GIVEN DATA: Begin

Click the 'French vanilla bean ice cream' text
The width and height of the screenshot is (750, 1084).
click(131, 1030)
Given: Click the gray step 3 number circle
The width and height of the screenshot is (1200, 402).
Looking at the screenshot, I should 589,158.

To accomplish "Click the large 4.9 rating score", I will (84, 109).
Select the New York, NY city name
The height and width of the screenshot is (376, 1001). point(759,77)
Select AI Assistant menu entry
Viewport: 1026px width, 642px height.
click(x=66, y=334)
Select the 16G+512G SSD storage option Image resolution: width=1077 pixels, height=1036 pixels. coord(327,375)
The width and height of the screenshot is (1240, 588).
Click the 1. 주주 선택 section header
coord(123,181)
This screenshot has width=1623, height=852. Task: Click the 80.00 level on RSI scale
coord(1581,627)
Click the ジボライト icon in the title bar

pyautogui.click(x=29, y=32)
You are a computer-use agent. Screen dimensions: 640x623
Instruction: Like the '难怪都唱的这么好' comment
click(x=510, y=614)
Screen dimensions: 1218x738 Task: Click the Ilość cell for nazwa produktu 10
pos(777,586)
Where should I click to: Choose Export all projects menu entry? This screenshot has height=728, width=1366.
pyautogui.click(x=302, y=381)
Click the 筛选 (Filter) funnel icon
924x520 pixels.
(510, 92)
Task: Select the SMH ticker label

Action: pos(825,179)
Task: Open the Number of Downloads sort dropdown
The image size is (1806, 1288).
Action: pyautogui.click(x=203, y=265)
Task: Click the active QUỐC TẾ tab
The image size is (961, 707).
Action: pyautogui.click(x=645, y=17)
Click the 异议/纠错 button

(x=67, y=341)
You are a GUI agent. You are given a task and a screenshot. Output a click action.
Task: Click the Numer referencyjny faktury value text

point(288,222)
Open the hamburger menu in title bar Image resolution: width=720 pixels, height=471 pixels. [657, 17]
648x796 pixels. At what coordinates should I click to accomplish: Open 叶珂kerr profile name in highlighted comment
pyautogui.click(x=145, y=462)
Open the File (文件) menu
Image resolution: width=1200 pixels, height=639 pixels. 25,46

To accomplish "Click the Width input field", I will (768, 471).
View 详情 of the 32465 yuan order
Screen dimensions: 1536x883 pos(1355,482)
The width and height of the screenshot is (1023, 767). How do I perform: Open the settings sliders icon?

GIVEN DATA: End

Could you restate all of the lines above without altering a single word?

Click the 'French vanilla bean ice cream' text
The width and height of the screenshot is (750, 1084).
click(131, 1030)
Given: Click the gray step 3 number circle
The width and height of the screenshot is (1200, 402).
Looking at the screenshot, I should 589,158.

To accomplish "Click the large 4.9 rating score", I will (84, 109).
Select the New York, NY city name
The height and width of the screenshot is (376, 1001). point(759,77)
Select AI Assistant menu entry
Viewport: 1026px width, 642px height.
click(x=66, y=334)
Select the 16G+512G SSD storage option Image resolution: width=1077 pixels, height=1036 pixels. coord(327,375)
The width and height of the screenshot is (1240, 588).
Click the 1. 주주 선택 section header
coord(123,181)
This screenshot has width=1623, height=852. Task: Click the 80.00 level on RSI scale
coord(1581,627)
Click the ジボライト icon in the title bar

pyautogui.click(x=29, y=32)
You are a computer-use agent. Screen dimensions: 640x623
Instruction: Like the '难怪都唱的这么好' comment
click(x=510, y=614)
Screen dimensions: 1218x738 Task: Click the Ilość cell for nazwa produktu 10
pos(777,586)
Where should I click to: Choose Export all projects menu entry? This screenshot has height=728, width=1366.
pyautogui.click(x=302, y=381)
Click the 筛选 (Filter) funnel icon
924x520 pixels.
(510, 92)
Task: Select the SMH ticker label

Action: pos(825,179)
Task: Open the Number of Downloads sort dropdown
The image size is (1806, 1288).
Action: pyautogui.click(x=203, y=265)
Task: Click the active QUỐC TẾ tab
The image size is (961, 707).
Action: pyautogui.click(x=645, y=17)
Click the 异议/纠错 button

(x=67, y=341)
You are a GUI agent. You are given a task and a screenshot. Output a click action.
Task: Click the Numer referencyjny faktury value text

point(288,222)
Open the hamburger menu in title bar Image resolution: width=720 pixels, height=471 pixels. [657, 17]
648x796 pixels. At what coordinates should I click to accomplish: Open 叶珂kerr profile name in highlighted comment
pyautogui.click(x=145, y=462)
Open the File (文件) menu
Image resolution: width=1200 pixels, height=639 pixels. 25,46

To accomplish "Click the Width input field", I will (768, 471).
View 详情 of the 32465 yuan order
Screen dimensions: 1536x883 pos(1355,482)
The width and height of the screenshot is (1023, 767). How do I perform: Open the settings sliders icon?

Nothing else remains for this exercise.